Short problem
Rewrite the records below, putting "side panel" wherever "sidebar" appears and leaving everything else as it is.
** Start **
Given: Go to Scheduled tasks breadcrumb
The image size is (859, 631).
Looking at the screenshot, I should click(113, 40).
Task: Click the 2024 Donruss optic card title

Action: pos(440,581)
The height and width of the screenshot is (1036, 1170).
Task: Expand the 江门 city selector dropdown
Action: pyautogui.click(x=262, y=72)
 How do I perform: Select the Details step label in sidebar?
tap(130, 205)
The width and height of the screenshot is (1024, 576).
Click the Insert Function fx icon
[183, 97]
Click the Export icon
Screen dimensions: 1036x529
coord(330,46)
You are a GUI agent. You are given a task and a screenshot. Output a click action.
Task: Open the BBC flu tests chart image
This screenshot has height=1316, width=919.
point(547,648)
** End **
Completed task
Given: Go to Scheduled tasks breadcrumb
The image size is (859, 631).
Looking at the screenshot, I should click(113, 40).
Task: Click the 2024 Donruss optic card title

Action: pos(440,581)
The height and width of the screenshot is (1036, 1170).
Task: Expand the 江门 city selector dropdown
Action: pyautogui.click(x=262, y=72)
 How do I perform: Select the Details step label in side panel?
tap(130, 205)
The width and height of the screenshot is (1024, 576).
Click the Insert Function fx icon
[183, 97]
Click the Export icon
Screen dimensions: 1036x529
coord(330,46)
You are a GUI agent. You are given a task and a screenshot. Output a click action.
Task: Open the BBC flu tests chart image
This screenshot has height=1316, width=919.
point(547,648)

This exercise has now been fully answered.